Entertaining: Will Smith (left) and Tommy Lee Jones in MIB3.

Director Barry Sonnenfeld takes the helm for the third time and adds enough wisecracks, gadgets, grotesque creatures and 1960s period styling to make MIB3 an enjoyable ride. So, for instance, the agency head O (Emma Thompson) begins a eulogy with the opener: “Ladies, gentlemen and other life forms".

Also as J prepares to zap into the past, to change events in order to change the future, he is warned that the 1960s were “not the best time for your people". Sonnenfeld adds background gags, easily missed, like a portrait of Lady Gaga alongside other life forms and a quip about a meeting with the Viagrans who “have a revolutionary new pill".
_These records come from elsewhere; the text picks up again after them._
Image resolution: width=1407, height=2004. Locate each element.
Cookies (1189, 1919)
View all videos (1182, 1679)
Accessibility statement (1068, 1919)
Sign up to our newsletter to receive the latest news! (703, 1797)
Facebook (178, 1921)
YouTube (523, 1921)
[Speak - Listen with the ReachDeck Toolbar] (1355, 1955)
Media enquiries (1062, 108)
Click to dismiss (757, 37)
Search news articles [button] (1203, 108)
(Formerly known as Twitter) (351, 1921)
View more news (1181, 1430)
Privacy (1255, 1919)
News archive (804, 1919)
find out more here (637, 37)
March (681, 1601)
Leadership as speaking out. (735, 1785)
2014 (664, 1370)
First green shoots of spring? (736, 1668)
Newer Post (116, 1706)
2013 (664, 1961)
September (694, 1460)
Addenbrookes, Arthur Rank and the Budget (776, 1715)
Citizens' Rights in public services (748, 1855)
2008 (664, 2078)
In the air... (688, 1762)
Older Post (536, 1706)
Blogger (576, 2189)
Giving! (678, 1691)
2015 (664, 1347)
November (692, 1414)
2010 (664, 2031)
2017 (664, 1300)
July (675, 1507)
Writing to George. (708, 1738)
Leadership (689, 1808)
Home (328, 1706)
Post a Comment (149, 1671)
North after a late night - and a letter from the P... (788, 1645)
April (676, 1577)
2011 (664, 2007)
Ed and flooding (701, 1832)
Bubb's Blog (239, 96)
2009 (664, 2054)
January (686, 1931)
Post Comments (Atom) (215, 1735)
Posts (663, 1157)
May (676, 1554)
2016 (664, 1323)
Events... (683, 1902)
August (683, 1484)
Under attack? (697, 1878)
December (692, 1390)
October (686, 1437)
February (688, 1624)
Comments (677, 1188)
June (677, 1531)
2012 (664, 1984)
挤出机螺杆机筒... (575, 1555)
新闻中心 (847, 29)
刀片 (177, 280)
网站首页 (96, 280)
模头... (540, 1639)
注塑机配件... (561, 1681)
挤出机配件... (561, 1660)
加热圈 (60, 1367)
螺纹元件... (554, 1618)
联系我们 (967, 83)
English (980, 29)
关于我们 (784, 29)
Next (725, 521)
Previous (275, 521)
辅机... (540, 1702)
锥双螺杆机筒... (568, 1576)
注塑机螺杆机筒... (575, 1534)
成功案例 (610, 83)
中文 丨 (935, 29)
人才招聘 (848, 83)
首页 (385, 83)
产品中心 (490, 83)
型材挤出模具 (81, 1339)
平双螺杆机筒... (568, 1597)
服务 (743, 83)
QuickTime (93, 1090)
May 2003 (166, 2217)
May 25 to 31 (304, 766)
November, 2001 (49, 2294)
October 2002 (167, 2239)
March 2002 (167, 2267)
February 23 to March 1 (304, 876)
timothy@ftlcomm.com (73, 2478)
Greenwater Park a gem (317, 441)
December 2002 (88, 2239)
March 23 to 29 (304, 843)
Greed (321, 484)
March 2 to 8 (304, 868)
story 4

J hopes to get to K before Boris the Animal (Jemaine Clement), who has just escaped after 40 years in a high-security lunar facility—thanks to a wobbly pink cake—can exact his revenge on K.

Reminiscent of the Michael J. Fox-starrer Back to the Future, time travel is the best part of MIB3 and a franchise that seems to be spluttering along. Jones looks fatigued and old and Smith has lost his comedic charm. Thankfully, Brolin injects some freshness into the performances. While the visual effects are great, the 3D technology is pointless.

MIB3 is entertaining but forgettable, even without a neuralizer!

Arjun: The Warrior Prince, Love, Wrinkle-free and Men in Black III released in theatres on Friday.